Additionally, we examined the impact of the IL-10-592 polymorphism CC on the acute and chronic GVHD. However, we did not observe a significant association between the values. In our study, we found that the genotype CC provides a strong protection against relapse leading to a significant increase of EFS and OS. IL-10 is a central immunomodulatory cytokine. Previous studies have demonstrated that IL-10 leads to the formation of cytotoxic T lymphocytes and activation of B cells by upregulation of specific genes in toll-like-receptor-activated macrophages and dendritic cells (Lang et al. 2002; Iyer and Cheng 2012).
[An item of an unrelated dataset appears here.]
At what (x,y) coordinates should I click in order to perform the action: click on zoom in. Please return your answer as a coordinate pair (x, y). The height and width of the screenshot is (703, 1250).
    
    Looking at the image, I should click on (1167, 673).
The immunostimulatory effects of IL-10 were also examined by other authors in malignant diseases (Suzuki et al. 1995; Mosser and Zhang 2008). IL-10 stimulation promotes a T-cell activation and the differentiation of CD8 + T cells (Mannino et al. 2015). This activation of T cells could be the explanation of the reduced RR which we have found in our study. After the treatment with IL-10, patients showed a significant decrease of interleukin-1 (IL-1) and increased interferon-gamma levels (Tilg et al. 2002; Lauw et al. 2000). Until now, IL-1 has been known as a proangiogenic cytokine and promoter of tumor formation (Voronov et al. 2007). The transfection of tumor cells with IL-10 or another systemic therapy of IL-10 suppressed the tumor growth and caused tumor rejection. In addition, the genetic ablation of IL-10 in the mouse increased the sensitivity to chemical carcinogenesis, augmented the growth of transplanted tumors and accelerated the formation of metastases (Berti and Brajão de Oliveira 2018). The tumor-microenvironment consists of regulatory T cells, dysfunctional antigen-presenting cells and myeloid-derived suppressor cells. Exactly those cells create an immunosuppressive network and can therefore promote tumor growth. We want to highlight that the cytokine IL-10 hampers the development of previously mentioned cells.
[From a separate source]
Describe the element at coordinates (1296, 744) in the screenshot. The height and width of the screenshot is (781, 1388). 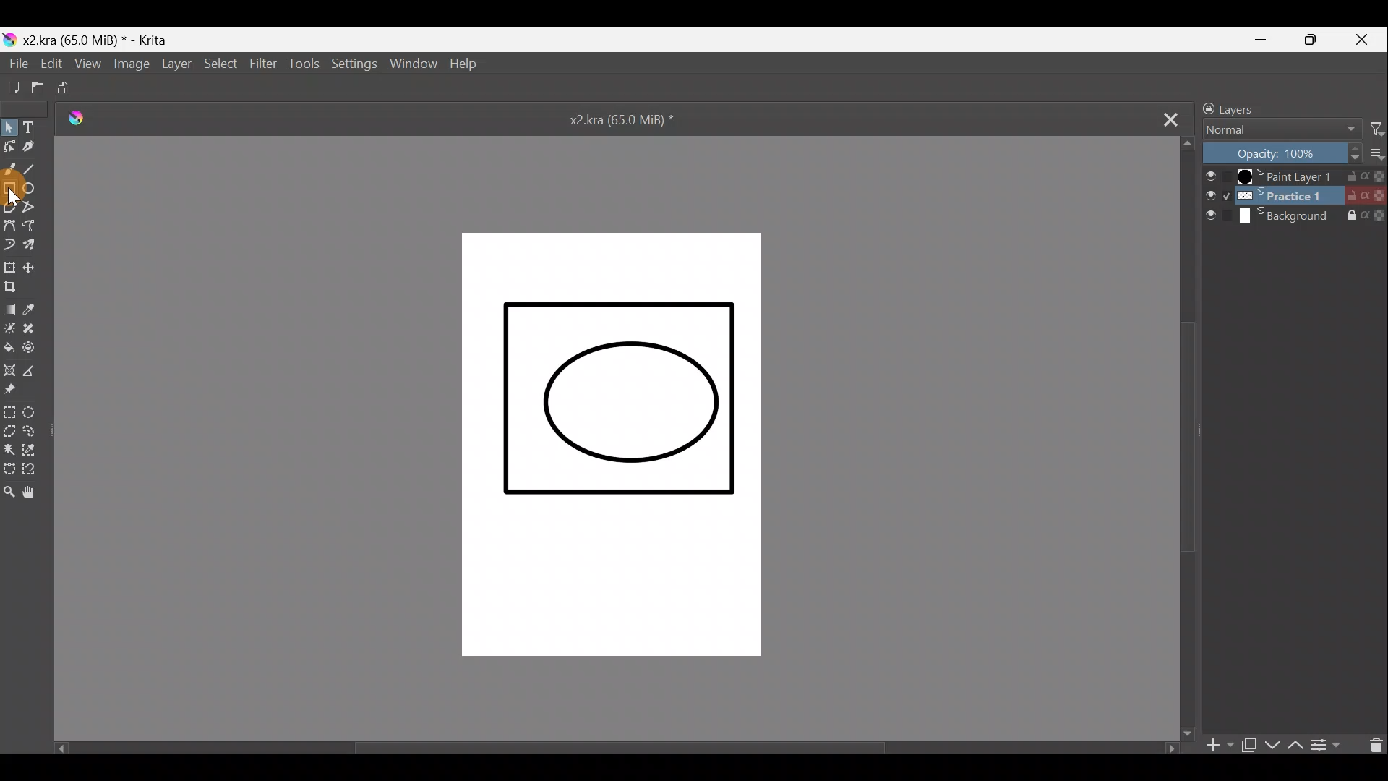
I see `Move layer/mask up` at that location.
In conclusion, IL-10 is responsible for inhibiting tumor development, tumor growth and formation of metastases. Furthermore, IL-10 can regulate inflammatory cytokine production. Aborsangaya et al. (2007) has demonstrated that the IL-10-592 CC genotype causes a higher production rate of IL-10 than the CA- or AA-genotype. These observations agree with our results that the genotype IL-10-592 CC in the donor induced a significant decrease of RR as well as a significant increase of EFS and OS after HSCT in children with hematological malignancies. To our knowledge, this is the first study to describe an association of IL-10 gene polymorphism with RR after HSCT. Selecting a donor with the IL-10-592 CC genotype could be useful therapeutic strategy for improving the outcome after allogeneic HSCT. Additionally, further studies are necessary to confirm our results.